Rektor di Pekanbaru Lempar Disertasi 250 Lembar ke Mahasiswi S3

Kekerasan-terhadap-Perempuan.jpg
(RIAUONLINE.CO.ID/FAKHRURRODZI)

RIAU ONLINE, PEKANBARU - Oknum rektor perguruan tinggi negeri swasta terkemuka di Provinsi Riau, dilaporkan seorang dosen yang juga mahasiswa S3 ke Polda Riau.

Dalam laporannya ke Polisi, oknum rektor berinisial Dr MR tersebut, diduga telah melemparkan disertasi setebal 250 halaman serta mengeluarkan kalimat tidak pantas, ketika mahasiswa tersebut meminta tanda tangan persetujuan untuk menguji.

Laporan itu saat ini ditangani Direktorat Kriminal Umum Kepolisian Daerah Riau. Kepala Bidang Humas Polda Riau, Kombes Pol Sunarto di Pekanbaru, Minggu membenarkan adanya laporan tersebut.

"Iya ada laporannya. Nanti saya tanyaka ke Pak Dir (Direktur Kriminal Umum) kelanjutannya," kata Sunarto, Senin, 10 Desember 2018.

Sementara itu, korban atas nama Komala Sari (35), menjelaskan, insiden hingga kini mengganggunya dalam meraih gelar Doktor bidang Ilmu Lingkungan itu terjadi pada awal Oktober 2018 lalu.

Insiden berawal ketika Komala bermaksud meminta tanda tangan sang rektor berinisial MR di ruangannya. MR sendiri merupakan salah satu dari tujuh penguji disertasi yang ia susun.

Namun, MR hingga saat itu satu-satunya penguji nomor empat yang belum memberikan persetujuan uji disertasinya.

Keduanya lantas bertemu di ruangan sang rektor, sekitar pukul 14.00 WIB, 1 Oktober 2018. Pada saat membahas disertasi, topik pembahasan justru melebar ke perjanjian kontrak kerjasama antara MR dan Komala.

"Ketika membahas itu tiba-tiba beliau melempar disertasi saya setebal 250 lebih halaman hingga mengenai tangan saya," ujarnya yang dilanjutkan oknum rektor itu sempat mengeluarkan kalimat kasar "Binatang tidak bermoral" kepada dirinya.

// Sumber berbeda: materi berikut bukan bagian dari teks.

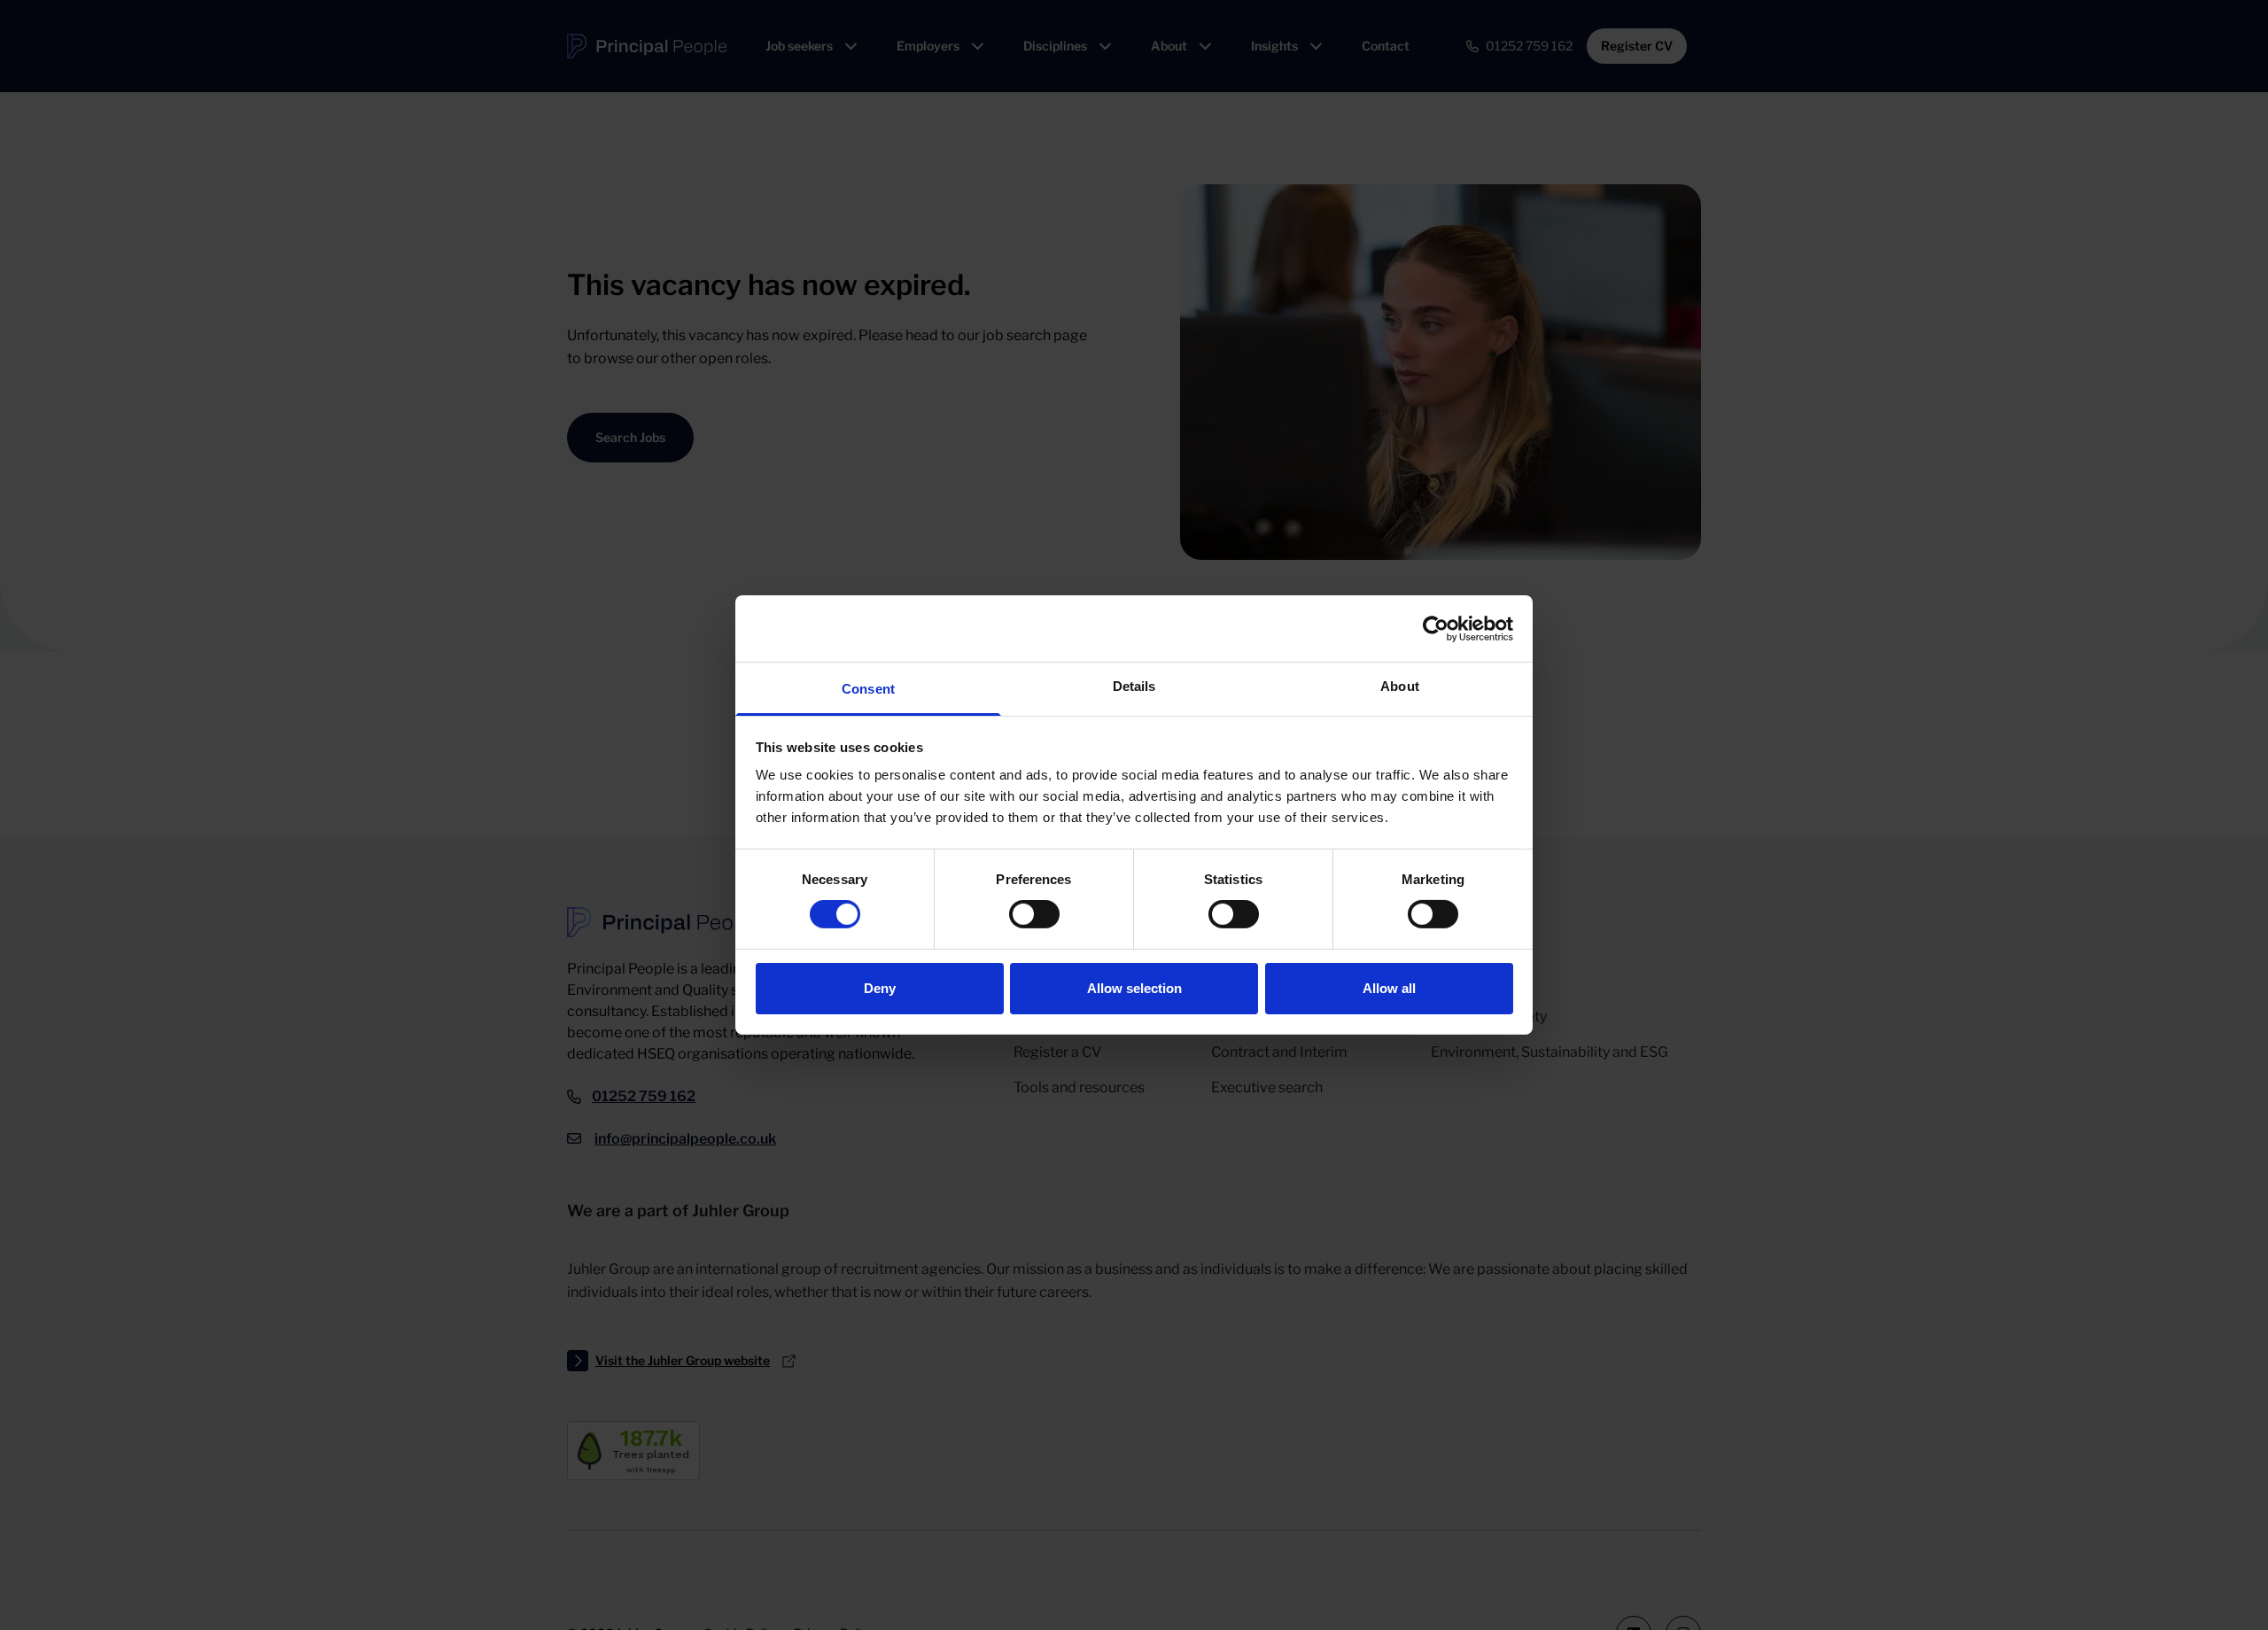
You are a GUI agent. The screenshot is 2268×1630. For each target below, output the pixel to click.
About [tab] (1399, 686)
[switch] (1034, 914)
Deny (880, 988)
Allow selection (1134, 988)
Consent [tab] (868, 688)
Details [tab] (1134, 686)
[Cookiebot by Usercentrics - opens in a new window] (1435, 628)
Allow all (1389, 988)
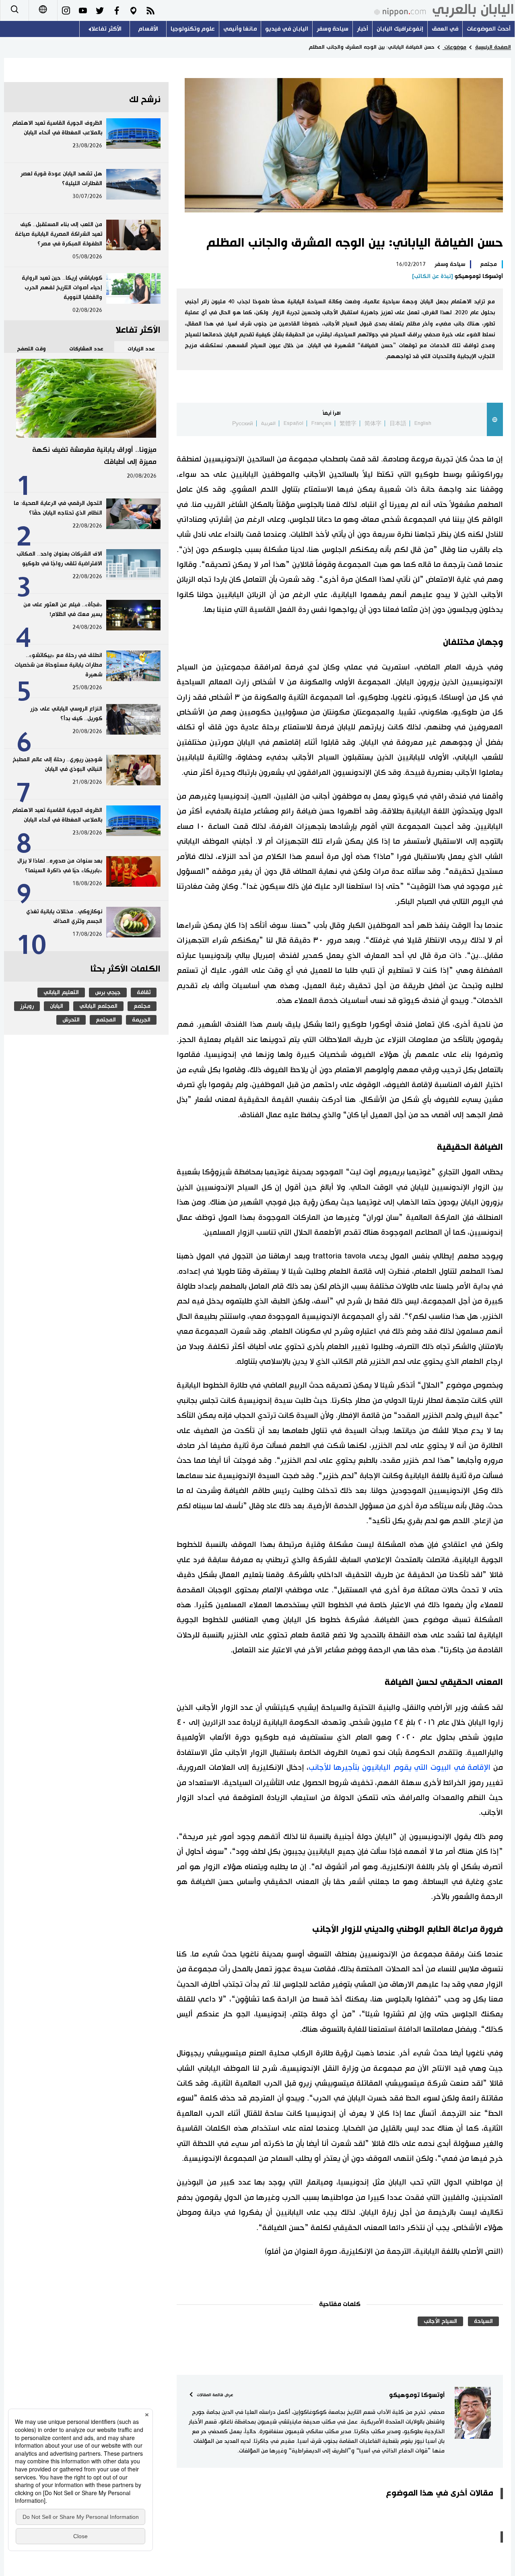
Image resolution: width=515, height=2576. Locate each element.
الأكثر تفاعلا (106, 28)
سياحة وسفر (332, 28)
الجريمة (141, 1020)
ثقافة (143, 992)
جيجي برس (108, 992)
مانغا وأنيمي (240, 28)
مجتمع (488, 264)
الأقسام (148, 28)
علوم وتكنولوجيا (193, 28)
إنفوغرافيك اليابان (400, 28)
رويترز (27, 1006)
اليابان (56, 1006)
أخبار (362, 28)
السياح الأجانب (440, 2321)
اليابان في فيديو (286, 28)
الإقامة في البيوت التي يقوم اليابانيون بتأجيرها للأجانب (399, 1767)
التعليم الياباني (61, 992)
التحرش (71, 1020)
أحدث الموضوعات (489, 28)
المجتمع (106, 1020)
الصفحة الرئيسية (493, 47)
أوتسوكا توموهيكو (457, 276)
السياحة (483, 2321)
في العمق (445, 28)
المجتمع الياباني (98, 1006)
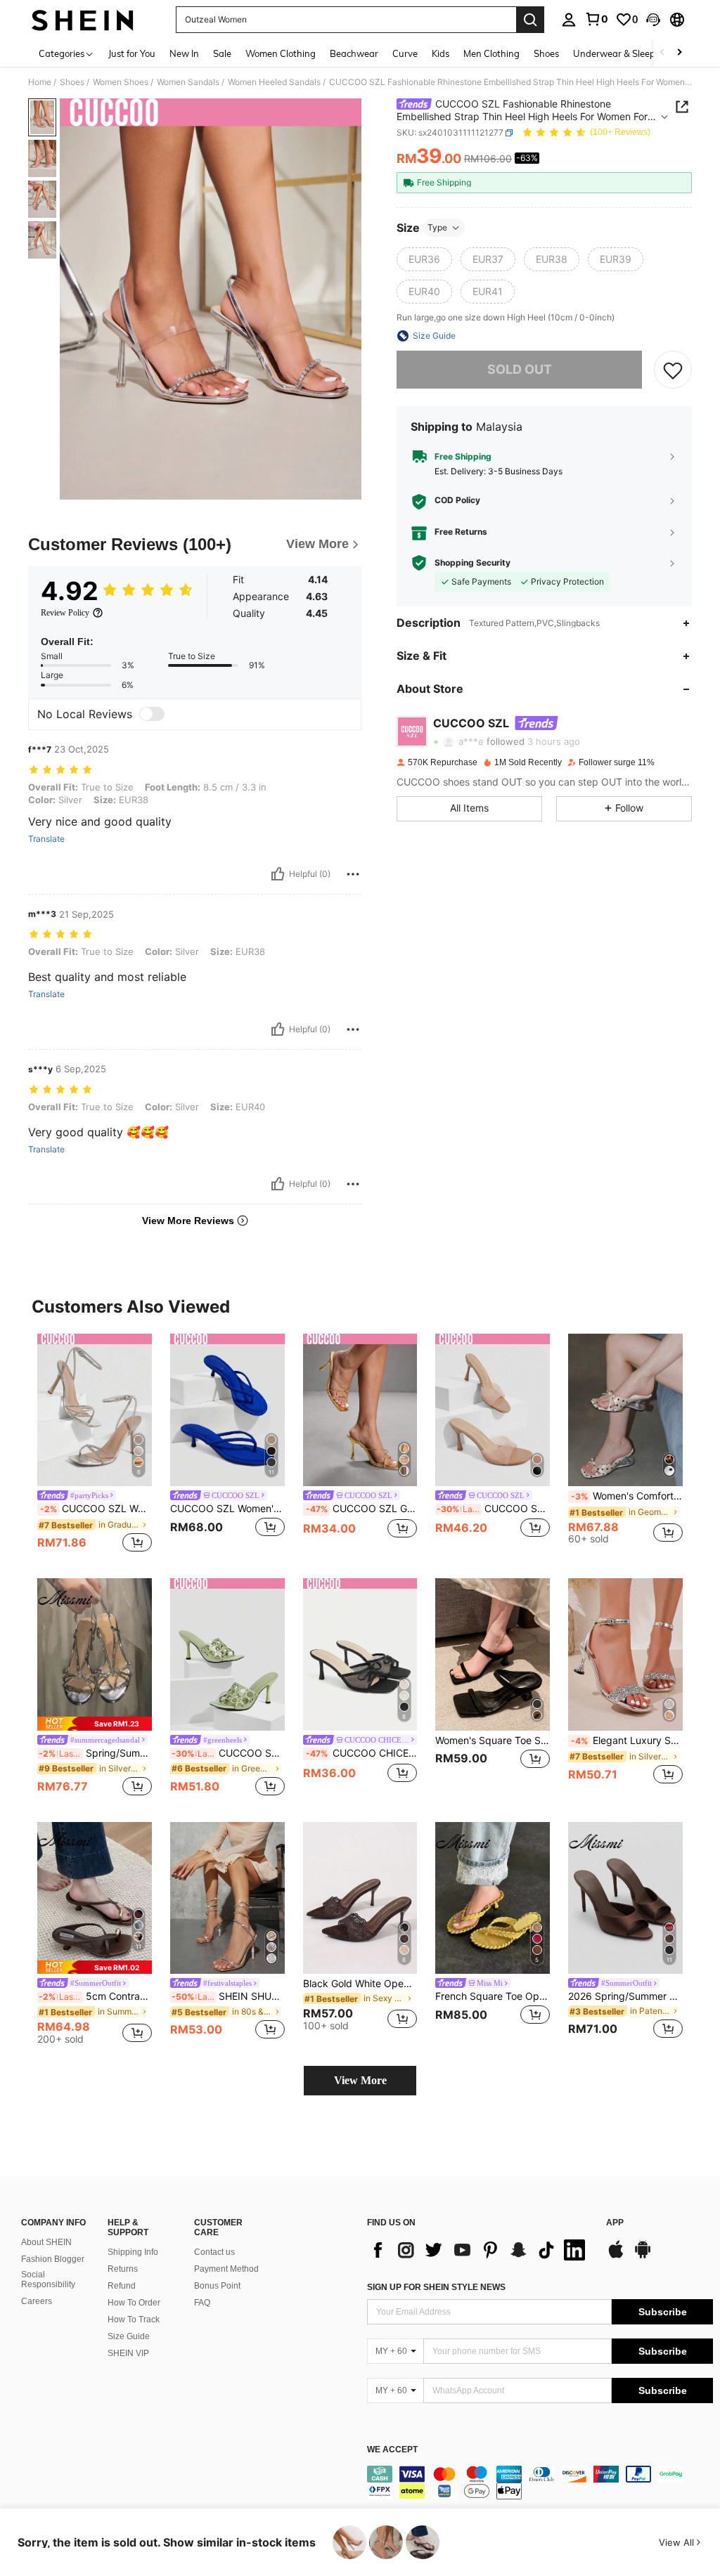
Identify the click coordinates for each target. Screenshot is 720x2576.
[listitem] (95, 1444)
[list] (479, 2249)
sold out (519, 369)
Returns (123, 2269)
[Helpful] (277, 874)
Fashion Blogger (52, 2259)
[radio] (424, 259)
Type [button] (437, 227)
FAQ (202, 2303)
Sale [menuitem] (222, 53)
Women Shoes (120, 82)
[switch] (152, 714)
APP (615, 2222)
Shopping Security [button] (472, 563)
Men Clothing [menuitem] (491, 53)
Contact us (214, 2252)
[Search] (530, 19)
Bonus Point (217, 2286)
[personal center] (568, 19)
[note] (94, 1723)
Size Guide (129, 2336)
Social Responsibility (48, 2279)
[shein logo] (83, 19)
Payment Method (226, 2269)
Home (39, 82)
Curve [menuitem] (405, 53)
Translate (46, 839)
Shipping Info (133, 2252)
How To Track (134, 2319)
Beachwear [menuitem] (354, 53)
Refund (122, 2286)
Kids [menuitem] (440, 53)
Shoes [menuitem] (546, 53)
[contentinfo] (540, 2482)
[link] (596, 19)
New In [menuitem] (184, 53)
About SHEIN (46, 2242)
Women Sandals (188, 82)
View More (360, 2080)
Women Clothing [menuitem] (280, 53)
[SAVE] (673, 370)
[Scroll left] (662, 53)
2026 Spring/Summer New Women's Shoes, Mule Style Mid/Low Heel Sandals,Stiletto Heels (625, 1996)
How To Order (134, 2303)
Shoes (72, 82)
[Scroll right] (679, 53)
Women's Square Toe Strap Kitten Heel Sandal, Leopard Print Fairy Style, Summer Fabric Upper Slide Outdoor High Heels (492, 1740)
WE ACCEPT (392, 2449)
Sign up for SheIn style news (436, 2287)
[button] (653, 19)
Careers (36, 2301)
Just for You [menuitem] (131, 53)
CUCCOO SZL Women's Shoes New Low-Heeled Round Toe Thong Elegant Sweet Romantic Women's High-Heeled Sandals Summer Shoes (227, 1508)
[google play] (642, 2256)
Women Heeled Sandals (274, 82)
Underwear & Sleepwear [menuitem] (625, 53)
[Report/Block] (353, 874)
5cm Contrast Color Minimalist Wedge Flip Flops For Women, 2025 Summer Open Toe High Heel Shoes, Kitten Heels (95, 1996)
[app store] (616, 2256)
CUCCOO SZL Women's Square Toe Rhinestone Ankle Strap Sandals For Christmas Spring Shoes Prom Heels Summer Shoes (96, 1508)
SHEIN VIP (128, 2353)
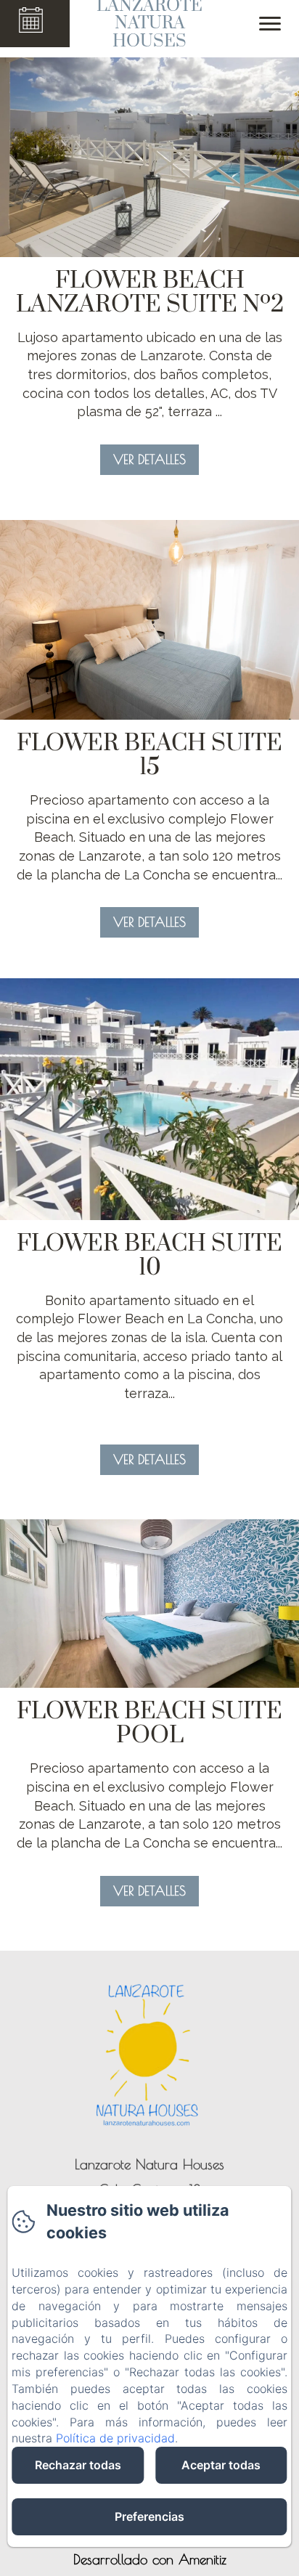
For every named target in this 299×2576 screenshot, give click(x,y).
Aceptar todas (221, 2465)
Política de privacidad (115, 2438)
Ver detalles (149, 459)
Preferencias (149, 2516)
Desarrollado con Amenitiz (149, 2559)
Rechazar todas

Komala menduga keributan itu dipicu dari pembahasan kerjasama keduanya beberapa waktu lalu. Dia sedikit menjelaskan bahwa kerjasama itu dilakukan antara dirinya dengan kampus yang dipimpin MR untuk menyelenggarakan kegiatan pelatihan kepada mahasiswa selama 2 tahun.

Belakangan, kontrak kerjasama itu diputus begitu saja tanpa ada pemberitahuan dan alasan yang jelas.

"Pada saat dia melempar disertasi saya dan mengatakan kalimat itu disaksikan Pembantu Rektor I," ujarnya.

Atas kejadian itu, korban selanjutnya melaporkan MR yang merupakan pimpinan Universitas Muhammadiyah Riau ke Polda Riau dengan tuduhan tindak pidana penganiayaan dan atau penghinaan seperti yang diatur dalam Pasal 315 atau 352 KUHPidana. Laporan itu diterima Polda Riau pada 3 Oktober 2018, atau satu hari pasca kejadian.

"Senin (hari ini) saya akan kembali menjalani pemeriksaan untuk yang kedua," ujarnya.

Selain membuat laporan ke Polda Riau, Komala juga membuat laporan ke Ombudsman RI perwakilan Riau, terkait pelayanan publik di perguruan tinggi yang ia jalani.